Forex Blog: Currency Trading News & Analysis.

June 17th 2009

Reserve Diversification Gains Momentum, but Still a “Distraction”

The Dollar’s status as global reserve currency was a subject of discussion at two multilateral meetings this week: G8/G20 and BRIC. At the first ever BRIC meeting of the four largest developing economies (Brazil, India, Russia, China) the result was a consensus decision to explore reserve diversification further, while “developments at the Group of Eight meeting of finance ministers helped reinforce the currency’s status as global reserve currency. The statement that emerged from the meeting in Lecce, Italy did not specifically mention currency markets.”

One of the motivations for convening the meeting between the BRIC companies may have been to convey the growing opposition to the Dollar. “The June 16 gathering of the BRICs is the biggest show of unity yet in their bid to win more financial influence — while they take jabs at the U.S. Russian President Dmitry Medvedev said on June 5 that using a mix of regional currencies as a global reserve rather than the dollar would help stabilize the world economy.”

While much of this represents posturing as part of the global power game, there is a certain amount of pragmatism reflected in this attitude. After all, the U.S. is projected to run a $1.85 trillion deficit in 2009, bringing the total debt held by the public close to $10 Trillion. Meanwhile, the Fed – through its quantitative easing plan – is both facilitating this debt and potentially stoking inflation.
As a result, “The BRICs are putting the U.S. on notice that there has to be a cutback on spending and get their house in order.” The BRIC meeting yielded $70 Billion in commitments to enhanced IMF bonds- commitments that would presumable be funded/collateralized with sales of US Treasury bonds. “The debt will pay a yield similar to Treasuries and will be denominated in the fund’s basket of currencies, known as Special Drawing Rights…The IMF calculates the value of SDRs daily, with 44 percent weighted toward the dollar, 34 percent to the euro and the remainder split between the yen and the pound.”

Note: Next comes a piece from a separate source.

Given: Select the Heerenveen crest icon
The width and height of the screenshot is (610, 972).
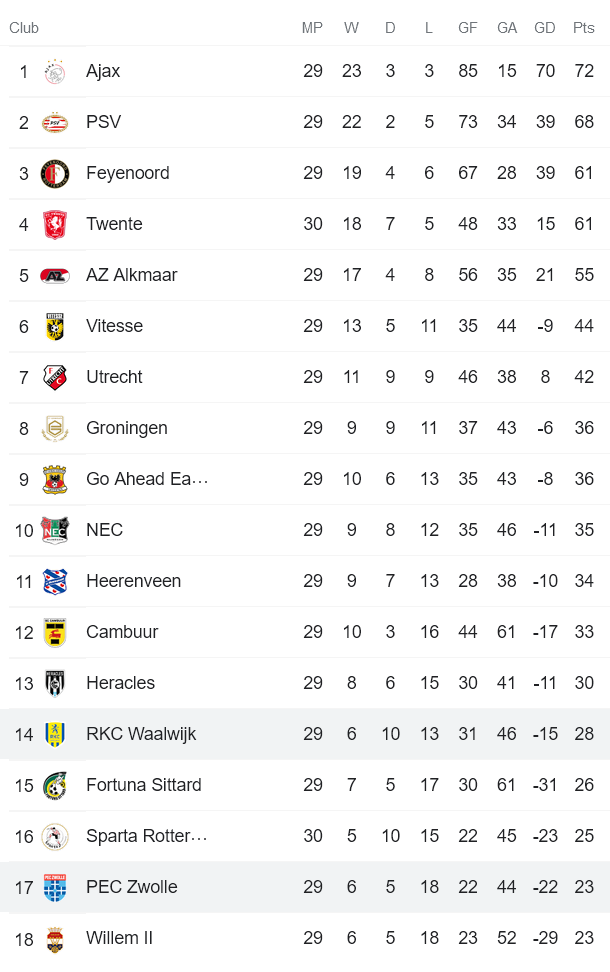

At the G8, however, participating countries were practically competing with each other to voice their support for the Dollar. “Japanese Finance Minister Kaoru Yosano said his nation’s confidence in U.S. debt is ‘unshakable‘ and that the currency’s global status is safe.” Then, “Officials at Asia’s richest central banks said they would shrug off a U.S. sovereign credit rating downgrade — a topic of speculation recently in markets — and continue to buy Treasuries to keep markets stable.” Even Russia, which was simultaneously denigrating the Dollar to its fellow BRIC members, “said the dollar’s role as the world’s main reserve currency is unlikely to change in the near future.”

For several reasons then, many analysts view the diversification talk as a distraction, especially as it bears on the forex markets: “The raging debate about the future of the U.S. dollar’s reserve currency status may be masking the real drivers of its near-term direction.” First of all, contradictory and ambiguous statements reveal a complete lack of consensus, not only about whether the current system should be abandoned but also with regard to what form an alternative system would assume. For example, neither the Euro nor the Chinese Yuan represent viable alternatives, since the former is too new and the latter is still not fully exchangeable.

Thus, their threats to dump the Dollar have actually been accompanied by an increase in Dollar purchasing, which is required to maintain their currency pegs. “Periods of dollar weakness are therefore met with official dollar purchases…global reserve accumulation, which peaked about $7 trillion last summer, has resumed as the dollar has weakened since March.”

Second, even if Central banks and governments decided to make change, it would take years to implement. “The evolution of a reserve currency would be exactly that, an evolution, not an overnight change,” said one analyst. Another added, “The choice of a reserve currency is not made by central bankers; it chooses itself.” In other words, investors will flock towards currencies that are characterized by liquidity and openness and backed by strong capital markets, not on the basis of politics.

This leads to the third and perhaps most important point, which is that capital flows by private investors dwarf movements by Central Banks, especially in the short-term. While Central Banks are and should be taken seriously by forex markets because of their size, they still account for only one portion of global (Dollar-denominated) foreign exchange holdings. In the short term, investors will continue to move capital around in accordance with their risk/reward profiles. Barring a sudden shift by Central Banks away from the Dollar (which would be counter-productive and a losing proposition), then, it is these private capital flows which will shape the Dollar’s future in the near-term.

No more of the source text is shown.